Phone Number Formats by Country
A valid phone number format depends on the country, but every number can be written three ways: a national format used locally (US example: (201) 555-0123), an international format with the + country code (+1 201 555 0123), and E.164, the compact standard APIs and SMS gateways expect (+12015550123).
National format
(201) 555-0123
How the number is written inside its own country, with local digit grouping and, in many countries, a leading trunk digit. It only works domestically.
International format
+1 201 555 0123
The + sign and country code, then the national number without its trunk prefix. This is how you print a number that anyone in the world can dial.
E.164 format
+12015550123
The same international number with every space and dash removed: max 15 digits after the +. The canonical form for APIs, SMS gateways, and databases.
US phone number format
The United States uses the North American Numbering Plan: every number has 10 digits, a 3-digit area code followed by a 7-digit local number, written (201) 555-0123 nationally.

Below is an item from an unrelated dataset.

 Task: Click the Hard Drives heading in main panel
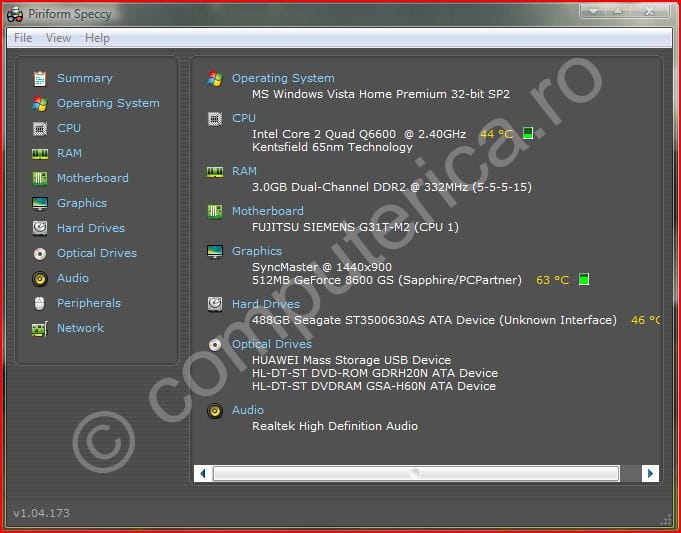(x=265, y=304)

The US international phone number format adds the country code +1 in front, with no leading zero to drop: +1 201 555 0123. For APIs, SMS, and storage, use E.164 with no spaces or dashes: +12015550123.

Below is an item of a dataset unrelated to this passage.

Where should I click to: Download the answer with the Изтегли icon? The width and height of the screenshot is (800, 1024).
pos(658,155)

| Country calling code | +1 |
|---|---|
| Example mobile (national) | (201) 555-0123 |
| Example mobile (international) | +1 201 555 0123 |
| Example mobile (E.164) | +12015550123 |
| National number length | 10 digits |
Check a phone number's format
Country phone number formats
Real examples for 24 countries, each derived from Google's libphonenumber data. Click a country for its full format guide and validator.
| Country | Code | Example (international) | Digits |
|---|---|---|---|
| United Kingdom | +44 | +44 7400 123456 | 10 |
| Germany | +49 | +49 1512 3456789 | 11 |
| France | +33 | +33 6 12 34 56 78 | 9 |
| Spain | +34 | +34 612 34 56 78 | 9 |
| Italy | +39 | +39 312 345 6789 | 10 |
| Netherlands | +31 | +31 6 12345678 | 9 |
| Belgium | +32 | +32 450 00 12 34 | 9 |
| Switzerland | +41 | +41 78 123 45 67 | 9 |
| Austria | +43 | +43 664 123456 | 9 |
| Sweden | +46 | +46 70 123 45 67 | 9 |
| Norway | +47 | +47 40 61 23 45 | 8 |
| Denmark | +45 | +45 34 41 23 45 | 8 |
| Ireland | +353 | +353 85 012 3456 | 9 |
| Portugal | +351 | +351 912 345 678 | 9 |
| Poland | +48 | +48 512 345 678 | 9 |
| Brazil | +55 | +55 11 96123 4567 | 11 |
| Mexico | +52 | +52 222 123 4567 | 10 |
| Argentina | +54 | +54 9 11 2345 6789 | 11 |
| India | +91 | +91 81234 56789 | 10 |
| Australia | +61 | +61 412 345 678 | 9 |
| New Zealand | +64 | +64 21 123 4567 | 9 |
| South Africa | +27 | +27 71 123 4567 | 9 |
| Singapore | +65 | +65 8123 4567 | 8 |
| United Arab Emirates | +971 | +971 50 123 4567 | 9 |
Frequently asked questions
What is a valid phone number format?
A phone number is valid when its digits match the numbering plan of its country: the right length, a real area code or prefix, and the correct structure. Spaces, dashes, and parentheses are cosmetic; validators strip them and check the digits. The fastest way to check a number is the free validator on this page.
What is the US phone number format?
US phone numbers have 10 digits: a 3-digit area code followed by a 7-digit local number, written (201) 555-0123 nationally. The country code is +1, so the same number is +1 201 555 0123 in international format and +12015550123 in E.164.
How do I write a US phone number in international format?
Add the +1 country code in front of the 10-digit number: (201) 555-0123 becomes +1 201 555 0123. Unlike many countries, there is no leading zero to drop. For APIs, SMS gateways, and databases, remove spaces and punctuation to get E.164: +12015550123.
What is E.164 format?
E.164 is the international standard for writing phone numbers: a plus sign, the country code, then the national number with no spaces, dashes, or leading trunk zero, at most 15 digits in total. It is the format APIs, SMS gateways, and databases expect because it is unambiguous worldwide.
Why do phone number formats differ by country?
Every country runs its own numbering plan, so number length, area-code structure, and digit grouping all differ. Many national formats also include a trunk prefix (usually a leading 0) that is dropped when dialing internationally. The table on this page shows real examples for 24 countries, each derived from Google's libphonenumber data.